*DOCUMENT PASSAGE*:
* Start *

Sunday, June 28, 2009

I say tomahto…

Tomatoes v1

We have been enjoying the produce of our small vegetable patch this summer.  Every March, when we plant ours, I especially look forward to gorging on home-grown organic tomatoes and it doesn’t get much better than these purple heirlooms (next to my all time favorites – figs!). 

Tomatoes 013-crop v1

This is a traditional Srpska Salata - Serbian Salad.  Sliced tomatoes, green pepper, red onion, with a drizzle of extra virgin olive oil and a sprinkle of salt and freshly ground black pepper.   And Husbie says KISS - Keep It Simple Sam! 

Tomatoes 025-crop v1

Who can resist Insalata Caprese?  A perfect stack with thick slices of mozzarella and basil leaves nestled between sliced tomatoes and drizzled with balsamic vinegar and extra virgin olive oil:

Tomato mozzarella stack v1

 What do you do with a mango, a tomato and a jalapeno pepper?  Why, you make Salsa!

* End *

*GOALS*:
A. According to the tomato post, in which month are the tomatoes planted each year?
B. List every ingredient the tomato post gives for the traditional Serbian Salad.
C. Write out the part of the tomato post starting with "We have been" and going on through "favorites – figs!).".
The entries after this point are not needed for any of this work.

*SUPPLIED ENTRIES*:
* Start *

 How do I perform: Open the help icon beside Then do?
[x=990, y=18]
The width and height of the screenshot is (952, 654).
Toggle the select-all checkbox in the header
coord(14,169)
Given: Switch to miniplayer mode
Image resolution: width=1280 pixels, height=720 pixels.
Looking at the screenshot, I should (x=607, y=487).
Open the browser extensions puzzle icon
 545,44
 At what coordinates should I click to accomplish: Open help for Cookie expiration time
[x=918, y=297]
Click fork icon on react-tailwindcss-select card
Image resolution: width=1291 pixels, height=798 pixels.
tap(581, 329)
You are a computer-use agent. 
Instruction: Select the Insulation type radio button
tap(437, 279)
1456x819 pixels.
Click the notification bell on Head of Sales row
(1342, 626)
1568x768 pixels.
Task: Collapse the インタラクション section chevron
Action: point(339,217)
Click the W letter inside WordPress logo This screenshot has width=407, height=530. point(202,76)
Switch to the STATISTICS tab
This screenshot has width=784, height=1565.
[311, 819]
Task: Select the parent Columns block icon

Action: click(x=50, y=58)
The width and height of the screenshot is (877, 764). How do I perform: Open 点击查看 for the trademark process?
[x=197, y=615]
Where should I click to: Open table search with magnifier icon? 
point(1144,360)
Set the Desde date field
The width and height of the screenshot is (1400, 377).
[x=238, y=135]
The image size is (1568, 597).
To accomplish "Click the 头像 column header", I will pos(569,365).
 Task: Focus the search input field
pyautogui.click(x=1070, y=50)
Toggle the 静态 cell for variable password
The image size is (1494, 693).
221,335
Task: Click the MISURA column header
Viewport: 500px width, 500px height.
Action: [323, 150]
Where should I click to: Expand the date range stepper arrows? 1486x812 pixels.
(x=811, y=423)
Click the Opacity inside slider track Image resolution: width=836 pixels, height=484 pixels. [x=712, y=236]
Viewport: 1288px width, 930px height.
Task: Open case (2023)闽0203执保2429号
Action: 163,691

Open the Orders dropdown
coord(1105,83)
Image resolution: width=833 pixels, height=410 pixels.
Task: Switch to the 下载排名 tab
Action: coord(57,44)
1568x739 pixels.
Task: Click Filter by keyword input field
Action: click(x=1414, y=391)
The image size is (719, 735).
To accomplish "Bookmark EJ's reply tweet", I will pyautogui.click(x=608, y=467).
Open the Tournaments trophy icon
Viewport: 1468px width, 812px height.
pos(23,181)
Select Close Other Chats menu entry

* End *

*ANSWERS TO EACH TASK*:
A. March

B. Sliced tomatoes, green pepper, red onion, extra virgin olive oil, salt, and freshly ground black pepper.

C.
We have been enjoying the produce of our small vegetable patch this summer.  Every March, when we plant ours, I especially look forward to gorging on home-grown organic tomatoes and it doesn’t get much better than these purple heirlooms (next to my all time favorites – figs!).